Все еще стою, переминаясь, у двери бокса. К счастью, на смену мне снова приходит Миша. У самых дверей я зачем-то цитирую Лёву: «Я что, выздоровел?»
Миша разводит руками:
– Что тут скажешь?.. Я посижу до вечера. Хочу еще разок Лёвку повидать.
У Миши на этой неделе родился сын. Первенец. А внизу в сером больничном предбаннике уже какой час томятся мои собственные дети. Каждый день они спрашивают: «Мама, мы пойдем сегодня кататься на санках или ты в больницу к детям? И каждый день я говорю, да, завтра пойдем, и каждый день звонит мобильный, и я снова мчусь в больницу, и каждый вечер прячу от них глаза.
Тем временем дверь предбоксника шумно раскрывается. Это вернулась с закупок мама Юля.
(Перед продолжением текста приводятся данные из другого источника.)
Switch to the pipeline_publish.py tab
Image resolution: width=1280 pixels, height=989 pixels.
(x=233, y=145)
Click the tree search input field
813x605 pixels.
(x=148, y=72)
Стоя над Левой, охая и вздыхая, как у нее сердце за всех болит, она, как бы между прочим, вставляет, что денег она, мол, собрала, конечно, на первое время, но потом-то – ей гроб в Воркуту везти, и трактор стоит у них две тысячи, и землю мерзлую копать дорого возьмут…
Мы все вместе стоим у бокса. Она говорит и говорит.
За стеклом Лёва.
Теперь мы видим как бы сквозь тусклое стекло…
Лёва умер 3 мая 2004 года в сыктывкарской больнице.
Уж сколько лет минуло. Перебираю записи семи-, восьмилетней давности.
«…Очередное 28 января. Снова стою с традиционными ирисами на кладбище Сан-Микеле. Тихое молочно-солнечное зимнее венецианское утро. Из моих любимых. Никого. Только цветы. Рассылаю эсэмэски друзьям по всему миру: «Сегодня день смерти поэта Иосифа Бродского. Пришлите первую его строчку, которая вам придет на ум».